A heuristic like "it's risky to rent a car to a male under 25" saves a lot of cost in terms of making the decision (background checks, accurately assessing the potential renter's driving skills and attitude towards safety, etc.) and has minimal downside (you only lose a small fraction of potential customers) and so it's a good heuristic.

A heuristic like "a 26-year-old working a clerical job who makes novel statements about the fundamental nature of reality is probably wrong" does reduce the decision cost (you don't have to analyze their statements) but it has a huge downside if you're wrong (you miss out on important insights which allow a wide range of new technologies to be developed). So even though it's a generally accurate heuristic, the cost of false negatives means that it's not a good one.




I agree with you in principle, but the combination of the base rate for "26-year-olds redefining reality" being so low and the consequences being not nearly as dire as you make out mean I stand by my claim, at least for the case of heuristics on how to identify dangerous cults.

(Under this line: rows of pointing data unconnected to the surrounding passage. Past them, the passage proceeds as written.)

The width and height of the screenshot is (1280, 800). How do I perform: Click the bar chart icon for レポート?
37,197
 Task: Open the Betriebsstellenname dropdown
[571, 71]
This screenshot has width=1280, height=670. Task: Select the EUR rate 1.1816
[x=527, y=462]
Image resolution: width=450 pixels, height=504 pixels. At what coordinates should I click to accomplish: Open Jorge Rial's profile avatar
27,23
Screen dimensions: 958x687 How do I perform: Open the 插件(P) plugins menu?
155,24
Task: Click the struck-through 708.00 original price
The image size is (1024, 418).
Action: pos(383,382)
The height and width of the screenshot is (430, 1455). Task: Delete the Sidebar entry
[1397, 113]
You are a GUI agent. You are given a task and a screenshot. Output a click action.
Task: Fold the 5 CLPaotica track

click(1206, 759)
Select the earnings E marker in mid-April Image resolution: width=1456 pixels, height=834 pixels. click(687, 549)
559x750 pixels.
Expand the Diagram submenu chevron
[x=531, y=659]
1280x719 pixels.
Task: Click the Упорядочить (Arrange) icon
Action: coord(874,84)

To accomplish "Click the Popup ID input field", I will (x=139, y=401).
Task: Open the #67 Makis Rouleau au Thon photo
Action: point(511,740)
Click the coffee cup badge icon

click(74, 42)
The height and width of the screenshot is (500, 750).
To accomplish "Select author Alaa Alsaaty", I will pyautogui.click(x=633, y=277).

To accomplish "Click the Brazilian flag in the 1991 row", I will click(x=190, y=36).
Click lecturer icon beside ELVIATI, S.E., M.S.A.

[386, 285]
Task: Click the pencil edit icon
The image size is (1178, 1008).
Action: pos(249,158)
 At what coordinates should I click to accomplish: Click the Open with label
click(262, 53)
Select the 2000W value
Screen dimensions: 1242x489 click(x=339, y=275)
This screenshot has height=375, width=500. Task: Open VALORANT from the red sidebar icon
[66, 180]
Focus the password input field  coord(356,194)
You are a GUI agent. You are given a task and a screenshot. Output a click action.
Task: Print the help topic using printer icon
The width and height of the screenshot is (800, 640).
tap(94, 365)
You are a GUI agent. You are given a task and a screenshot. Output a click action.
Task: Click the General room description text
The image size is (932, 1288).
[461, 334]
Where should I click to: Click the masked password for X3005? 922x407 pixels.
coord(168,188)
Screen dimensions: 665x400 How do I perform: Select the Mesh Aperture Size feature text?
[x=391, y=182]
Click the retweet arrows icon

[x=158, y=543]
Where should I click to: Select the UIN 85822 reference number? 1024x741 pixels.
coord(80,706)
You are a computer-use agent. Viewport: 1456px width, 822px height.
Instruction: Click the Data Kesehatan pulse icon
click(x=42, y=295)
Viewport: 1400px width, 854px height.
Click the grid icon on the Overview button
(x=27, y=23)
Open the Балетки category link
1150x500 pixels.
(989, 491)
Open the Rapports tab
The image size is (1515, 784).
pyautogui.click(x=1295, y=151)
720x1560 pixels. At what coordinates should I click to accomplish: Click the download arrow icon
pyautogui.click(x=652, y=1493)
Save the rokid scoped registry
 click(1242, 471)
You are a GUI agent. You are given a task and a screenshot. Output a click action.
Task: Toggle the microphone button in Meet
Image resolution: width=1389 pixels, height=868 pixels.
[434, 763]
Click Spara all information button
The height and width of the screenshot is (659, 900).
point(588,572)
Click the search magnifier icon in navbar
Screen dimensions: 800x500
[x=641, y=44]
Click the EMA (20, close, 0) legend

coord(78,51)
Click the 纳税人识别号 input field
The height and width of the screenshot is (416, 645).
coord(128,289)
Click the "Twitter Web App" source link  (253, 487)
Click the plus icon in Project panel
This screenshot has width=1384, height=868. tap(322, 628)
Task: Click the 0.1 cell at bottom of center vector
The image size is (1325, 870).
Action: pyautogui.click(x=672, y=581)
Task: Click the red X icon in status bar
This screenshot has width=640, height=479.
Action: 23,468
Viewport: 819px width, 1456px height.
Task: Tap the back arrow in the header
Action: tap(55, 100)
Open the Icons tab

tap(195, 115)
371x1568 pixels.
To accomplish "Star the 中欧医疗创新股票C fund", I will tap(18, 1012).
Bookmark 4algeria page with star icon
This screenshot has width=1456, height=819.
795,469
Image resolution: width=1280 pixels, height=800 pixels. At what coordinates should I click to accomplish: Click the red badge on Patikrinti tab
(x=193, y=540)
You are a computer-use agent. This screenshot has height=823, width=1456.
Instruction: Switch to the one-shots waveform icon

With regards to the Einstein bit, per my above comment I still think that skepticism of GR was perfectly rational right up until it got an empirical demonstration. And it's not like the consequences for disbelieving Einstein prior to 1919 were that dire: the people who embraced relativity before then didn't see any major benefit for doing so, nor did it hurt society all that much (there was no technology between 1915 and 1919 that could've taken advantage of it).


Pascal's Wager (https://en.wikipedia.org/wiki/Pascal's_Wager) is also about a small but likely downside with a potentially large but unlikely upside. Do you think it's analogous to your 2nd case? If not, how is it different?


Good question, made me stop and think about it!

The difference is that in Pascal's Wager, the proposition is not a priori falsifiable, and so you cannot assign a reasonable expected cost (ie. taking probability into account) to either decision.

In the case of a 26-year-old making testable assertions about the nature of spacetime (right down to the assertion that space and time are interconnected), there's a known (if potentially large) cost to testing the assertions.